THE TASK:
Edit everything from the start of the rows down to the line containing "click(x=833, y=20)" by replacing "Instruction" with "Directive", and reproduce those lines with nothing else changed.

DATA EXTRACT:
━━━━━━━━━━━━━━━━
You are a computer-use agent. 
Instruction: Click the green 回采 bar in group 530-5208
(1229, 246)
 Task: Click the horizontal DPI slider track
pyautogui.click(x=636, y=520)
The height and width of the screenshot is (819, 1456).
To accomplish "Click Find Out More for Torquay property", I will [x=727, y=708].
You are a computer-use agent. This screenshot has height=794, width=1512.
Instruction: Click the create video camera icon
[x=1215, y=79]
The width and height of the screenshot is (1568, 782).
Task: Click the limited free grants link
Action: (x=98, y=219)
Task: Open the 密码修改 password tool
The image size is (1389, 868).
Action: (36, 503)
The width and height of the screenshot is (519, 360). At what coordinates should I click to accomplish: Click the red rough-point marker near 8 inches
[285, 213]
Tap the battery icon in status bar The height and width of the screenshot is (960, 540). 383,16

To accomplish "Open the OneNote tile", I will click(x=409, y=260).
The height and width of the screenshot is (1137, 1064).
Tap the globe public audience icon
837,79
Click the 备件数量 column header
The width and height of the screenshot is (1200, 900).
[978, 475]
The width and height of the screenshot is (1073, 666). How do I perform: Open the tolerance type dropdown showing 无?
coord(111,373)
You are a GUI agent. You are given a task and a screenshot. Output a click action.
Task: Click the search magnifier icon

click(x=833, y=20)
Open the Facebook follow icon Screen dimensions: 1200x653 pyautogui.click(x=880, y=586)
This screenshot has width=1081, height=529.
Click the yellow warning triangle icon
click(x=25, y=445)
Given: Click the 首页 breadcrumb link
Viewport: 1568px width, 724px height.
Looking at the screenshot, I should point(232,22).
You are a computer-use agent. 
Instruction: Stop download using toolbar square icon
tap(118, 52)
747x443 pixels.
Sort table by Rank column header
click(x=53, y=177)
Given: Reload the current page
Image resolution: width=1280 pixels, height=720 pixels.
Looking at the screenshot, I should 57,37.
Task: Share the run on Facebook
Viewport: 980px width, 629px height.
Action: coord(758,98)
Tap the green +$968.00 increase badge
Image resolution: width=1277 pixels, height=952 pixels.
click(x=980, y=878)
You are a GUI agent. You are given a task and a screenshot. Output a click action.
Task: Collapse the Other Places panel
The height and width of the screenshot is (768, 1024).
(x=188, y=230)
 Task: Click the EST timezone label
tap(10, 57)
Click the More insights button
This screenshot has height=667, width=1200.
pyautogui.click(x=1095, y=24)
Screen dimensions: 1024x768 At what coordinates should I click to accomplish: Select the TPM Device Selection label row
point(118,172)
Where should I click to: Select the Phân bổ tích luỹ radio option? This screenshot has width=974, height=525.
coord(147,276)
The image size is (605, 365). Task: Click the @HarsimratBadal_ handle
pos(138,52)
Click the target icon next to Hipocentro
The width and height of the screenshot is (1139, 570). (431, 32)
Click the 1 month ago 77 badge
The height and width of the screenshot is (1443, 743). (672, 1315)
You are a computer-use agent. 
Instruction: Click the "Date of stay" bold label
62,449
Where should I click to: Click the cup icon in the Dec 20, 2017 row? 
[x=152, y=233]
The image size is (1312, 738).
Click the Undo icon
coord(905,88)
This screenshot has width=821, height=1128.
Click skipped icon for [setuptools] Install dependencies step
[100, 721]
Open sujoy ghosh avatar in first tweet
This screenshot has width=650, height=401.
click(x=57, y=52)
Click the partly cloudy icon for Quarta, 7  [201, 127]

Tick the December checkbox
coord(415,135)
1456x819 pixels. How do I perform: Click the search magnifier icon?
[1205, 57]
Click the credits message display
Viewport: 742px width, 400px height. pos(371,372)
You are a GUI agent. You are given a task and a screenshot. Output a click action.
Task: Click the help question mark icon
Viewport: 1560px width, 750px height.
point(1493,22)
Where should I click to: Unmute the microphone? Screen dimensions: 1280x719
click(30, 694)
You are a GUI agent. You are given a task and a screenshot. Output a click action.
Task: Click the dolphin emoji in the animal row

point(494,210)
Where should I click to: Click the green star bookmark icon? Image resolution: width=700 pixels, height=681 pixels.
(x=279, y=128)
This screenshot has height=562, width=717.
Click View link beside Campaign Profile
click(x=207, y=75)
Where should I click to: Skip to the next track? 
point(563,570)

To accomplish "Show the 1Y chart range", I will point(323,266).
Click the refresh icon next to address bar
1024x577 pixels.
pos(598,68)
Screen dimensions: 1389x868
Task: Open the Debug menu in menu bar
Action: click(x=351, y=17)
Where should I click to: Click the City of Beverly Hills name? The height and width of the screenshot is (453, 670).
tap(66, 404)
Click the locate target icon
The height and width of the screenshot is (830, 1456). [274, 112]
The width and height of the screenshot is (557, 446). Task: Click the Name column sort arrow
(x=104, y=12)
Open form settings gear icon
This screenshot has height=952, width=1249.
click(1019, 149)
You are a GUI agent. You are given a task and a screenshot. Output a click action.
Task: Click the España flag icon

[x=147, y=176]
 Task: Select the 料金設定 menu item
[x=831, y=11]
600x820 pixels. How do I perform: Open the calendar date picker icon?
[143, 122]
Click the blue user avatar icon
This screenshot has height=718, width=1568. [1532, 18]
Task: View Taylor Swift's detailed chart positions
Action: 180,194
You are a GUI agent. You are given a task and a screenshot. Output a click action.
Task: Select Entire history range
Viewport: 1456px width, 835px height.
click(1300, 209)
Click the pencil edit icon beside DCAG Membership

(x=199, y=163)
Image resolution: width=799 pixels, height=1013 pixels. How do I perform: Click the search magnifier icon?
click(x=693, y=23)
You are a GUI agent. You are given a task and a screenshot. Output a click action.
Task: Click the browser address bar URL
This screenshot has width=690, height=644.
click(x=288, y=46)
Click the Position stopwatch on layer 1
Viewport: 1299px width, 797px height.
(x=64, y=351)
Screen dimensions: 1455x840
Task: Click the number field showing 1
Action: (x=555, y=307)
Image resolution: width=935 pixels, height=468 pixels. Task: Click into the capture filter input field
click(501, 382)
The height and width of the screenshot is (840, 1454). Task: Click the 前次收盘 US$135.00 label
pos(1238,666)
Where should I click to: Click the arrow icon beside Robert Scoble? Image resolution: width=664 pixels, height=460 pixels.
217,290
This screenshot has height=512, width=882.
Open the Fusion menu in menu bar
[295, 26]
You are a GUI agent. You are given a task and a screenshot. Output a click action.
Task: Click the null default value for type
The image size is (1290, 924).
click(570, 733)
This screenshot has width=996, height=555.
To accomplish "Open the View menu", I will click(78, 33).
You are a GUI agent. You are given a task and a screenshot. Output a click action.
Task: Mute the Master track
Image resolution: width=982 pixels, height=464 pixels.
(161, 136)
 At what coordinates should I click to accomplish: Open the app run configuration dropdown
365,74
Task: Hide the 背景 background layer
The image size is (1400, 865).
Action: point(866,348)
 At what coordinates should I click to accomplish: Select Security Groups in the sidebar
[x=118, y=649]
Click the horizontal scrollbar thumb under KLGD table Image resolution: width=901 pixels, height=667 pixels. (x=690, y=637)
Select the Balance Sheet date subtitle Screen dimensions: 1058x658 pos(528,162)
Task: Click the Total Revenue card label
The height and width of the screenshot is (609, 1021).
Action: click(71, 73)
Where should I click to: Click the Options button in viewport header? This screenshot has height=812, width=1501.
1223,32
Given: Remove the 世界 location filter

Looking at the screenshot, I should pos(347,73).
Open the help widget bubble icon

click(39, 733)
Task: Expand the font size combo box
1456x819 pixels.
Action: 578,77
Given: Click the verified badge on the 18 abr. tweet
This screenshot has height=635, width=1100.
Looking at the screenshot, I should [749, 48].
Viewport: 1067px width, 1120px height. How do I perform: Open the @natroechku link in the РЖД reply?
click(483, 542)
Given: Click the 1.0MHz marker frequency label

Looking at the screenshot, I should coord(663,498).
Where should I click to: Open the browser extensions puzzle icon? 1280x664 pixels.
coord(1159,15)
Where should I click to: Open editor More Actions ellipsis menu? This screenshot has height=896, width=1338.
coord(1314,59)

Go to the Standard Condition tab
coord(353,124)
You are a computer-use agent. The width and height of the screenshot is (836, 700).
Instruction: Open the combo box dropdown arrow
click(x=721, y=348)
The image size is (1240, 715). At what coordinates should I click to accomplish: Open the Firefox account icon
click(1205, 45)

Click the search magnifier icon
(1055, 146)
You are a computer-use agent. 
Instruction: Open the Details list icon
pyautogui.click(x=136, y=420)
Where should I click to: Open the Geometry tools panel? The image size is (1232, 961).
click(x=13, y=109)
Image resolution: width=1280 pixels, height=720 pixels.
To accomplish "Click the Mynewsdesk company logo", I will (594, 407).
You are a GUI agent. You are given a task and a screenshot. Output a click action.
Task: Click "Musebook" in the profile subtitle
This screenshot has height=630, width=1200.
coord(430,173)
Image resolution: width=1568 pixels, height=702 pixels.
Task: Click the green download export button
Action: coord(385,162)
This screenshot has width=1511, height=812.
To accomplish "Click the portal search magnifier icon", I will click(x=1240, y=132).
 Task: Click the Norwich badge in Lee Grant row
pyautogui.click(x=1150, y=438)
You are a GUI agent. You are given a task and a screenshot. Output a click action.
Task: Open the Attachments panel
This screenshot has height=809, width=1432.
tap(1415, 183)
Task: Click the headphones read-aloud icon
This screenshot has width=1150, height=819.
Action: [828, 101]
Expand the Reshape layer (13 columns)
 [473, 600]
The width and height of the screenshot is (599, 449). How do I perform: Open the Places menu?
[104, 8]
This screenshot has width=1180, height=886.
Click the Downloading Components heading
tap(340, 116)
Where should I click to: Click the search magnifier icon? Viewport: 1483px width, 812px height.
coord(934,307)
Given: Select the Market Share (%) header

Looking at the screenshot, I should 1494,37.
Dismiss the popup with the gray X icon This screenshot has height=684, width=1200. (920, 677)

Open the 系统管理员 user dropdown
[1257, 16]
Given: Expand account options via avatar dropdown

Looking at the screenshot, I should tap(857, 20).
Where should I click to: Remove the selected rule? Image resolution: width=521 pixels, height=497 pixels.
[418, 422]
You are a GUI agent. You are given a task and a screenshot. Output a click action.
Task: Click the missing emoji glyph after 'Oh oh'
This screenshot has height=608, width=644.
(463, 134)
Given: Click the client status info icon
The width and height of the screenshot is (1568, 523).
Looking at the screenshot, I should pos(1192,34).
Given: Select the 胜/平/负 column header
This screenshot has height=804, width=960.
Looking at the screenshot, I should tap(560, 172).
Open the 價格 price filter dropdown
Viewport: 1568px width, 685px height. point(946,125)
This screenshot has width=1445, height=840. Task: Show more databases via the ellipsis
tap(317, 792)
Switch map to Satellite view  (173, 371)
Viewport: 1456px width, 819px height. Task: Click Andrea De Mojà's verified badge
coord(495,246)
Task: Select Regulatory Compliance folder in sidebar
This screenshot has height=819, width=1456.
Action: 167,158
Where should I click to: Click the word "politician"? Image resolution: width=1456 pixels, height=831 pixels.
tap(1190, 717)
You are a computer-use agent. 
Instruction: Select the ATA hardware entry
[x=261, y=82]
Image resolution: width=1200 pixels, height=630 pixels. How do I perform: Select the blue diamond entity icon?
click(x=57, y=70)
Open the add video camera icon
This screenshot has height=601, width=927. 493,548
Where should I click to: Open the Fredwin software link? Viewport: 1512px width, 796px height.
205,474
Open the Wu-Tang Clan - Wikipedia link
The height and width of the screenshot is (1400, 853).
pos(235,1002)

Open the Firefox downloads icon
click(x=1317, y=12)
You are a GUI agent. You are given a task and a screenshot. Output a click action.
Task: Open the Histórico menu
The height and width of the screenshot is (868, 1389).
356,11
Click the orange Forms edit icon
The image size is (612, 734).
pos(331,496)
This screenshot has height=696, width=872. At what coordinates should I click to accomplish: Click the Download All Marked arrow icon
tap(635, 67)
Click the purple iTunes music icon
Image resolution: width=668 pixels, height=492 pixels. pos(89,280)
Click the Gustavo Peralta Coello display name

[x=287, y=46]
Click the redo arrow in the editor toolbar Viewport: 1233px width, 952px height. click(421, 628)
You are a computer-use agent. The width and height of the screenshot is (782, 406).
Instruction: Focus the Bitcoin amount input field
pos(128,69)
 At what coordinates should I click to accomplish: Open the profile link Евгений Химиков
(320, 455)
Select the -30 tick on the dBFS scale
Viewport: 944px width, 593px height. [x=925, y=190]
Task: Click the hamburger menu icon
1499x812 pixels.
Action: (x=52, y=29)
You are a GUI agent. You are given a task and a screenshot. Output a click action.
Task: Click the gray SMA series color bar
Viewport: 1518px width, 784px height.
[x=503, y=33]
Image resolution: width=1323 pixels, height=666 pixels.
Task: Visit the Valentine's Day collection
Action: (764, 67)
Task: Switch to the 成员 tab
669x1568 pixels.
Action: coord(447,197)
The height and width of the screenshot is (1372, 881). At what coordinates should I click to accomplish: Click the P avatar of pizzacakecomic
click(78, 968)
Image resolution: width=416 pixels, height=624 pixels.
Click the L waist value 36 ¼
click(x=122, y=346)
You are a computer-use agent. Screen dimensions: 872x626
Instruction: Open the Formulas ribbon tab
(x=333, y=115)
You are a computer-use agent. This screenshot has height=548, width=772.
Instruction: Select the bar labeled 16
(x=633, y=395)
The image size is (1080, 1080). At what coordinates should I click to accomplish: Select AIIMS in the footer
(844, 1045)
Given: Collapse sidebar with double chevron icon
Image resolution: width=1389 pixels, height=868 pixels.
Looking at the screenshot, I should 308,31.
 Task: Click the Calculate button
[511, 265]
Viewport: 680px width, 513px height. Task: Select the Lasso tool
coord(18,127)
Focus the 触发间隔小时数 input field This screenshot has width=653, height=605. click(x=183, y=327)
━━━━━━━━━━━━━━━━
RESPONSE:
You are a computer-use agent. 
Directive: Click the green 回采 bar in group 530-5208
(1229, 246)
 Task: Click the horizontal DPI slider track
pyautogui.click(x=636, y=520)
The height and width of the screenshot is (819, 1456).
To accomplish "Click Find Out More for Torquay property", I will [x=727, y=708].
You are a computer-use agent. This screenshot has height=794, width=1512.
Directive: Click the create video camera icon
[x=1215, y=79]
The width and height of the screenshot is (1568, 782).
Task: Click the limited free grants link
Action: (x=98, y=219)
Task: Open the 密码修改 password tool
The image size is (1389, 868).
Action: (36, 503)
The width and height of the screenshot is (519, 360). At what coordinates should I click to accomplish: Click the red rough-point marker near 8 inches
[285, 213]
Tap the battery icon in status bar The height and width of the screenshot is (960, 540). 383,16

To accomplish "Open the OneNote tile", I will click(x=409, y=260).
The height and width of the screenshot is (1137, 1064).
Tap the globe public audience icon
837,79
Click the 备件数量 column header
The width and height of the screenshot is (1200, 900).
[978, 475]
The width and height of the screenshot is (1073, 666). How do I perform: Open the tolerance type dropdown showing 无?
coord(111,373)
You are a GUI agent. You are given a task and a screenshot. Output a click action.
Task: Click the search magnifier icon

click(x=833, y=20)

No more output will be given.